The data:
- - -

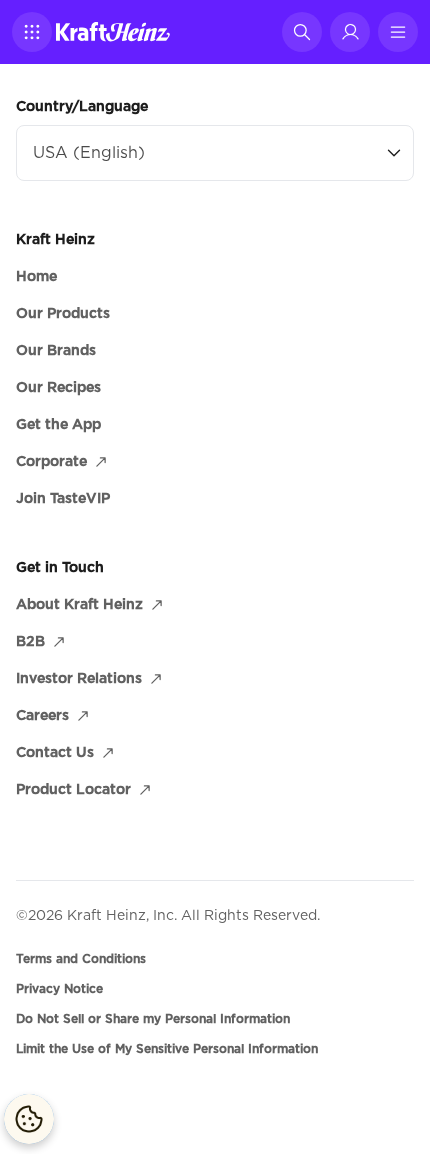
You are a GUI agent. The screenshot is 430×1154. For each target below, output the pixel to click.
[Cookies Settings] (29, 1119)
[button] (32, 32)
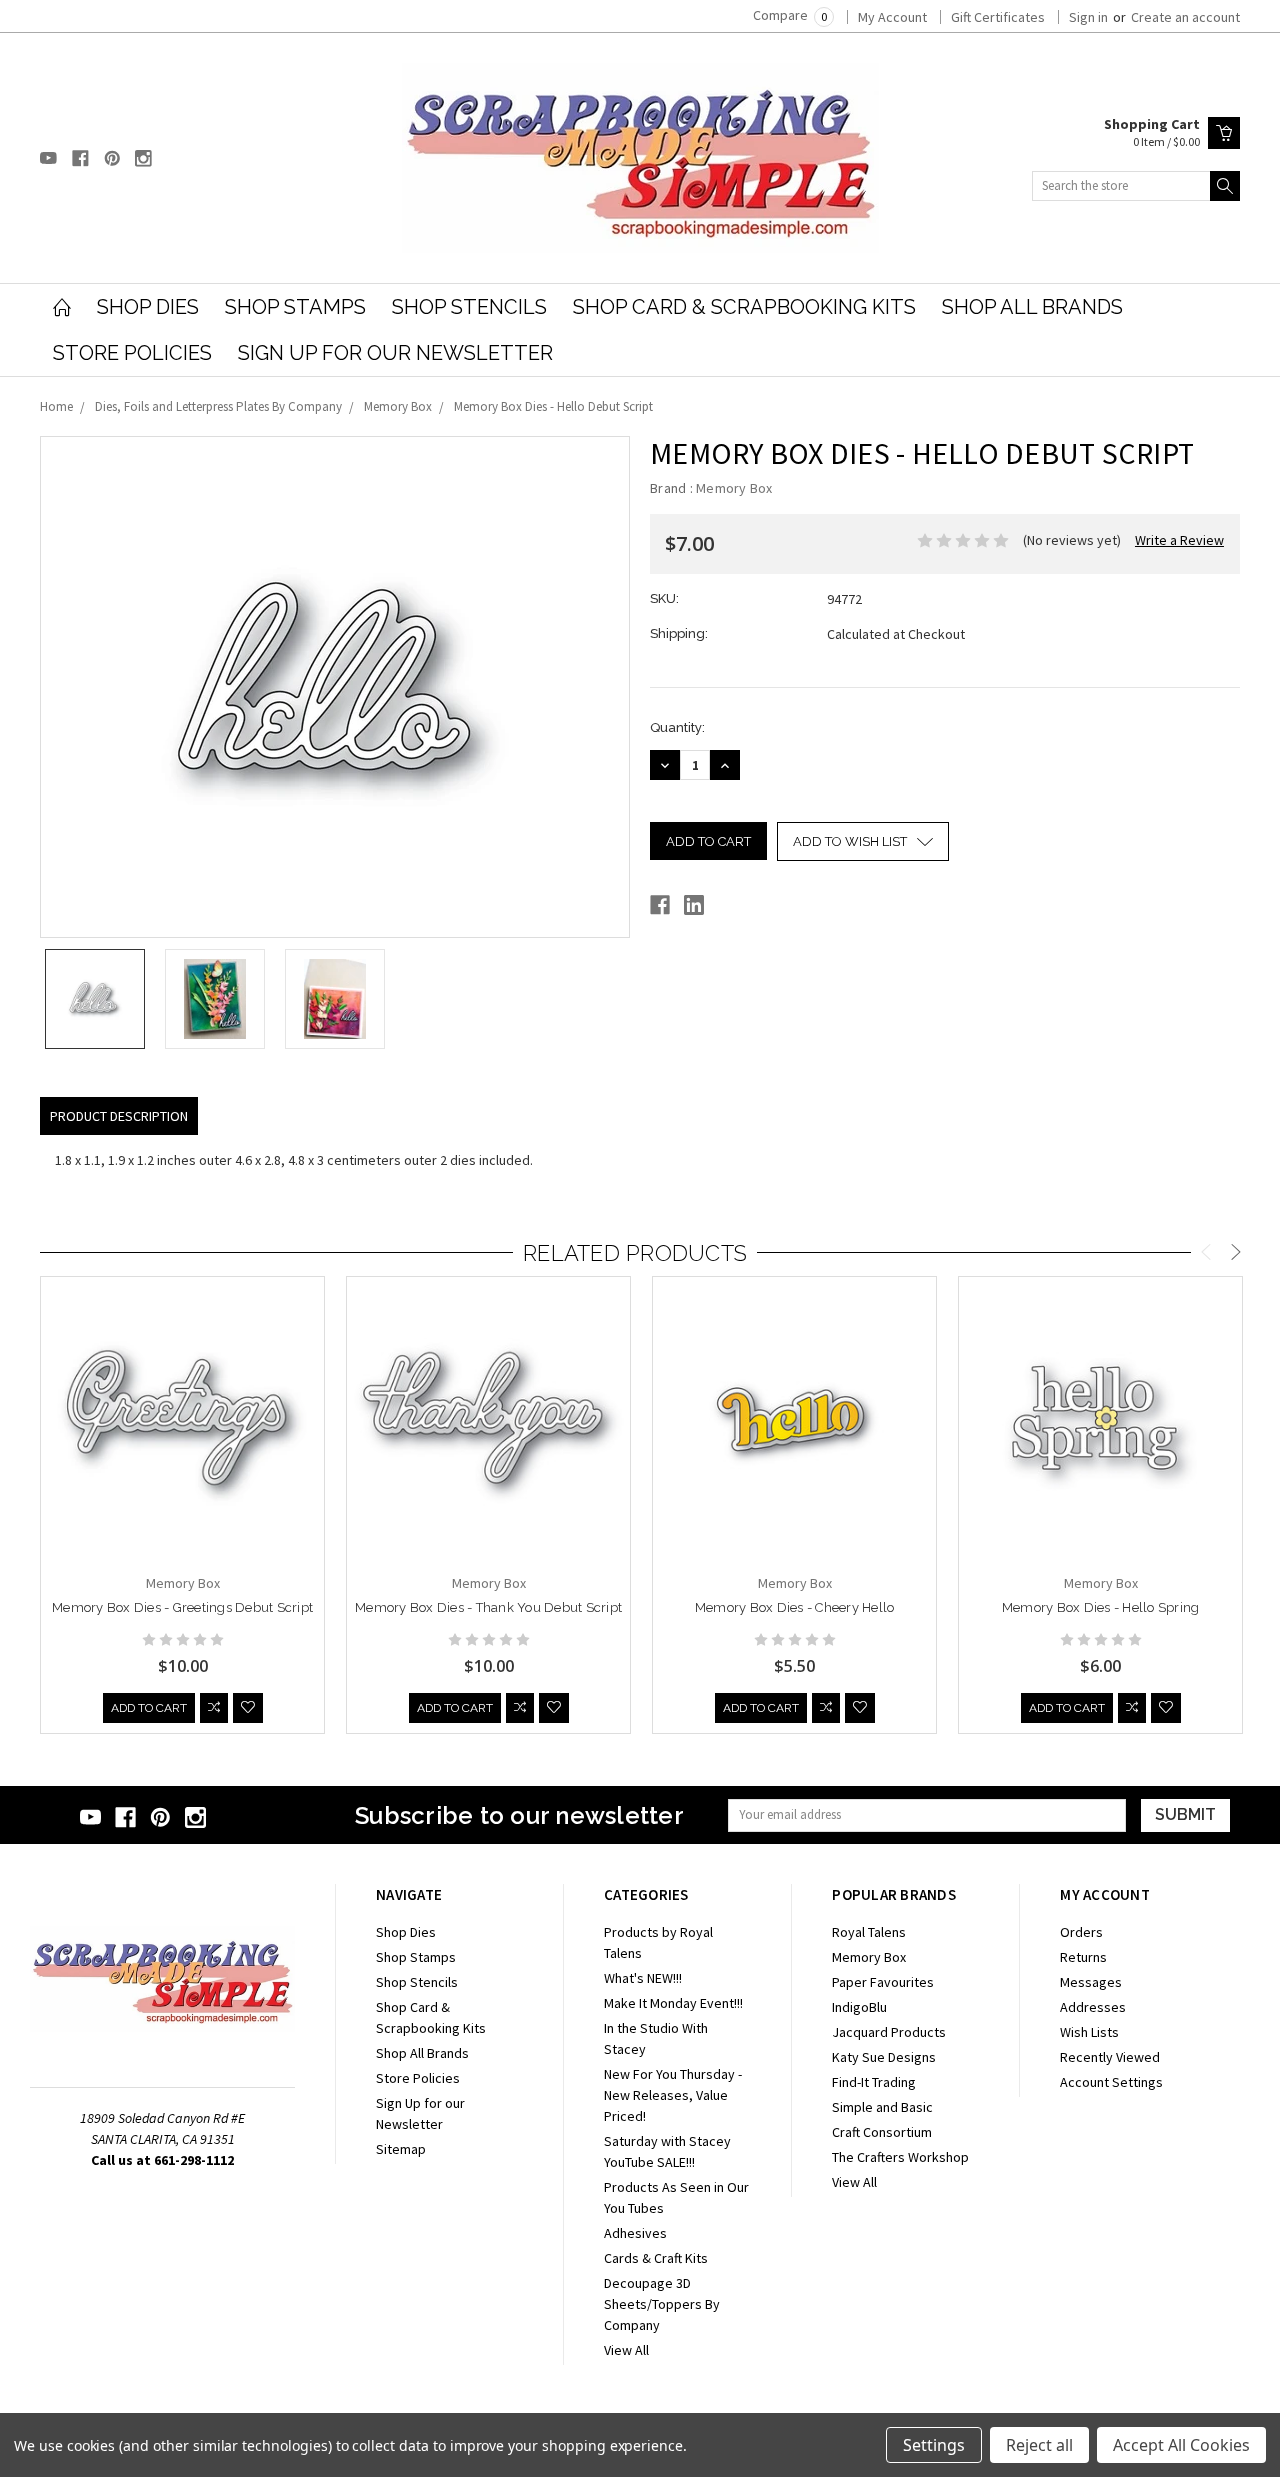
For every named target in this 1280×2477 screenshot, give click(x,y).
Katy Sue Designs (884, 2057)
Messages (1091, 1982)
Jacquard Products (889, 2032)
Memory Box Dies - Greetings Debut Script (182, 1607)
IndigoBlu (859, 2007)
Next (1236, 1255)
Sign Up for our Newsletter (395, 353)
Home (56, 406)
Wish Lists (1089, 2032)
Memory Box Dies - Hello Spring (1101, 1607)
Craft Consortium (882, 2132)
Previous (1206, 1255)
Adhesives (635, 2233)
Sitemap (401, 2149)
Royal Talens (869, 1932)
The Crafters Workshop (900, 2157)
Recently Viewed (1110, 2057)
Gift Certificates (998, 17)
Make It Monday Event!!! (673, 2003)
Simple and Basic (882, 2107)
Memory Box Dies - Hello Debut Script (553, 406)
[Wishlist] (248, 1708)
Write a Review (1179, 540)
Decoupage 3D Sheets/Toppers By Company (662, 2304)
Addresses (1093, 2007)
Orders (1081, 1932)
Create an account (1185, 17)
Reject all (1039, 2445)
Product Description (119, 1116)
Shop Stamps (295, 307)
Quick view (183, 1478)
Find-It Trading (874, 2082)
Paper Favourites (883, 1982)
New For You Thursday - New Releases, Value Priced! (673, 2095)
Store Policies (132, 353)
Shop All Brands (1032, 307)
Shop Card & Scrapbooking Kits (744, 307)
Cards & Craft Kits (656, 2258)
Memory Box (398, 406)
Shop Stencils (469, 307)
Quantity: (677, 727)
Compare (790, 15)
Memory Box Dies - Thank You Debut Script (488, 1607)
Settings (934, 2445)
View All (626, 2350)
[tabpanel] (183, 1505)
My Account (892, 17)
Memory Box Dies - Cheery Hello (795, 1607)
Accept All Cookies (1181, 2445)
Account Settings (1111, 2082)
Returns (1083, 1957)
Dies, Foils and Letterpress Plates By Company (218, 406)
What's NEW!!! (643, 1978)
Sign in (1088, 17)
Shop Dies (148, 307)
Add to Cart (149, 1708)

- - -

Action item: Wherever the string "Memory" appears in the data above, report the whole line.

Your solution:
Memory Box Dies - Greetings Debut Script (182, 1607)
Memory Box Dies - Hello Spring (1101, 1607)
Memory Box Dies - Hello Debut Script (553, 406)
Memory Box (398, 406)
Memory Box Dies - Thank You Debut Script (488, 1607)
Memory Box Dies - Cheery Hello (795, 1607)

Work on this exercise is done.